* Begin *

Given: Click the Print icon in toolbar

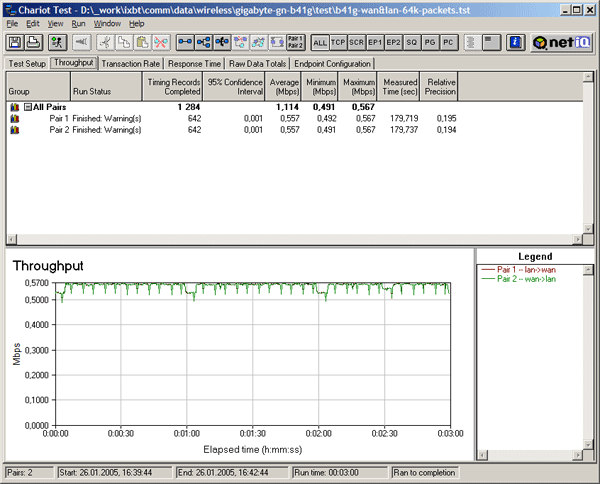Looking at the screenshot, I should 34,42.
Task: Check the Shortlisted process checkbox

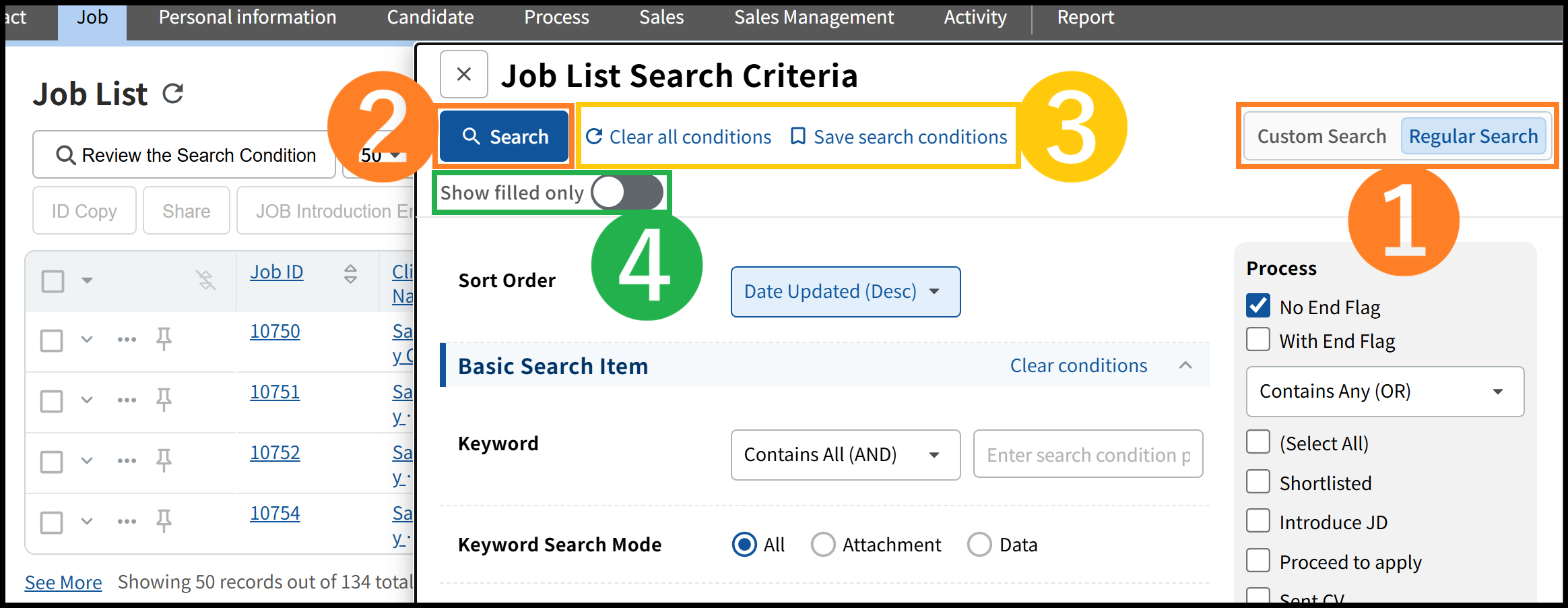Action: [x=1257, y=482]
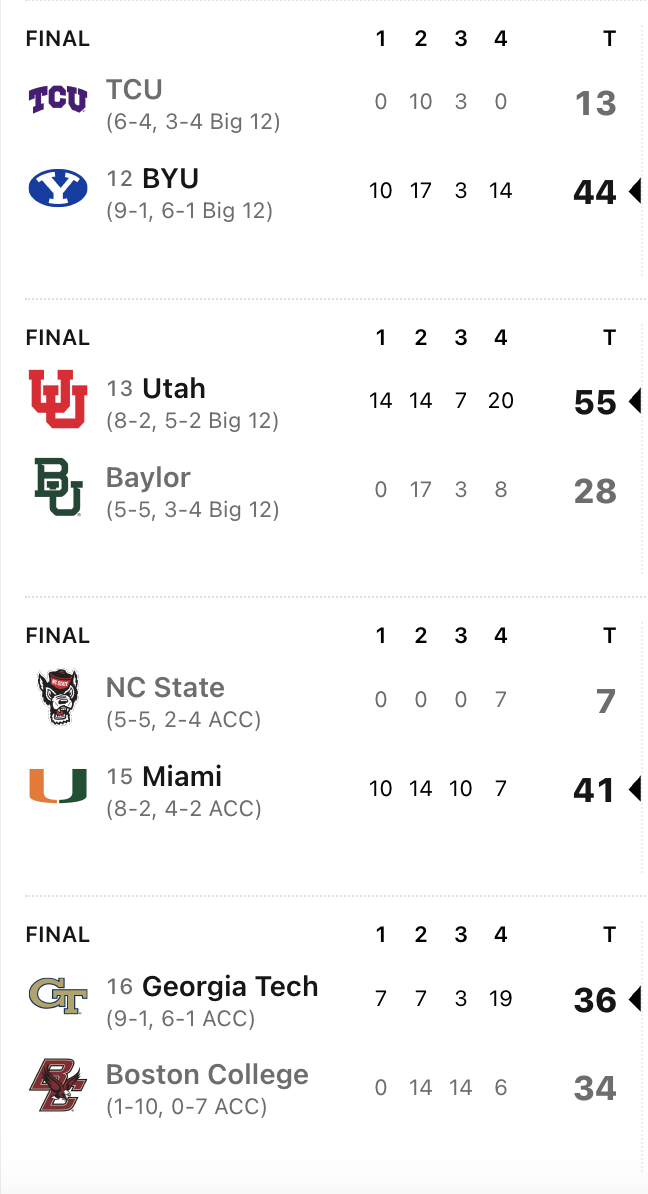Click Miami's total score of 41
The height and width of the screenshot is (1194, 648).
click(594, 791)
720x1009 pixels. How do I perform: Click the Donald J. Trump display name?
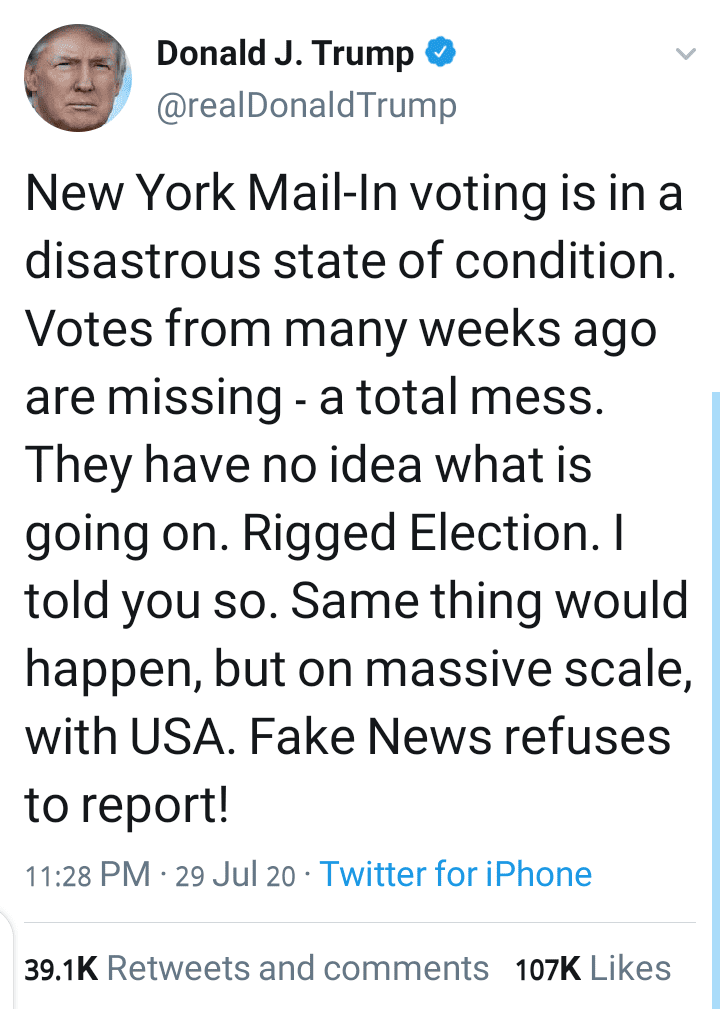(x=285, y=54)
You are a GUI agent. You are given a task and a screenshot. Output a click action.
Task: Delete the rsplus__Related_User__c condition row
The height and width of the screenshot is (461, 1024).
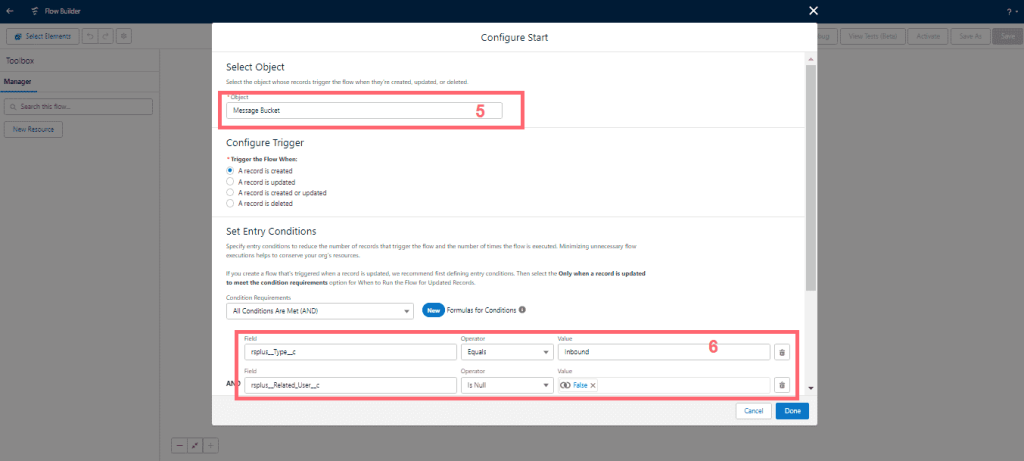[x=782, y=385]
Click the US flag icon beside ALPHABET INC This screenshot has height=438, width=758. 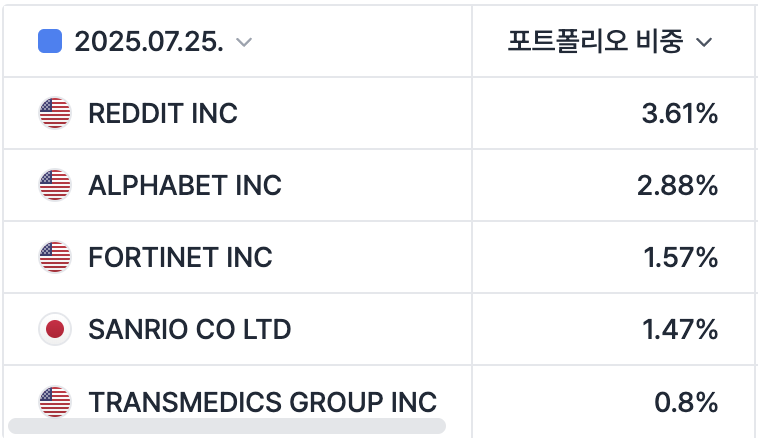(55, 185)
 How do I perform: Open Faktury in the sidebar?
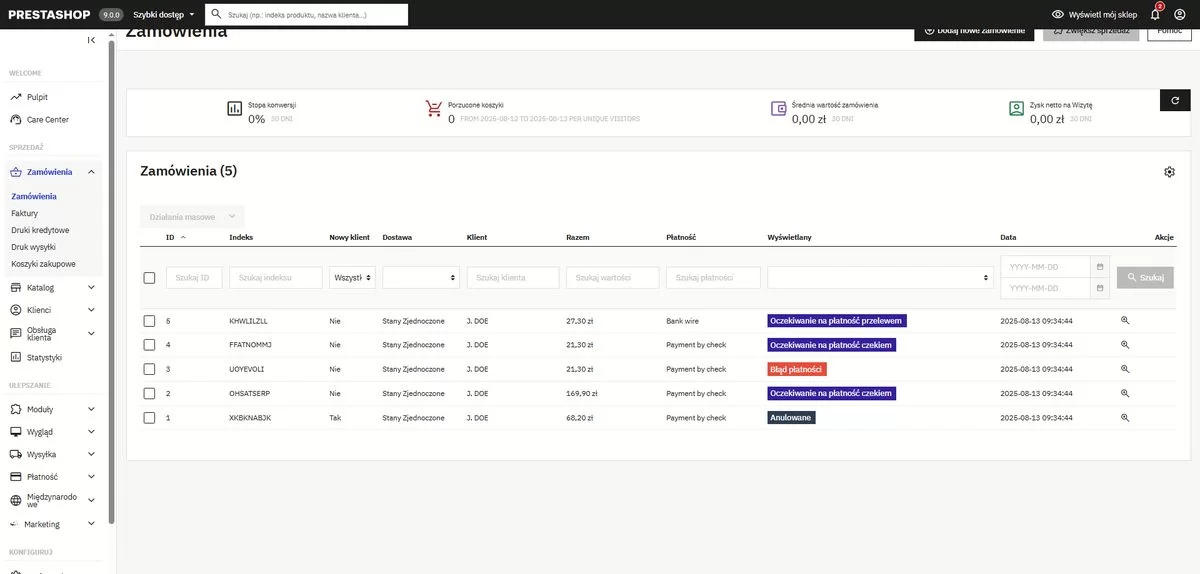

* End *

### [WHAT IS EXPECTED]
Copy the lines of the entries above, starting at the line that contains "Task: Check the Shortlisted process checkbox" and ending at the line that contains "(x=285, y=54)", keeping both of those lines. Leave the pictures out of your answer.

### [EXERCISE ANSWER]
Task: Check the Shortlisted process checkbox

Action: [x=1257, y=482]
Click Miami's total score of 41
The height and width of the screenshot is (1194, 648).
click(594, 791)
720x1009 pixels. How do I perform: Click the Donald J. Trump display name?
(x=285, y=54)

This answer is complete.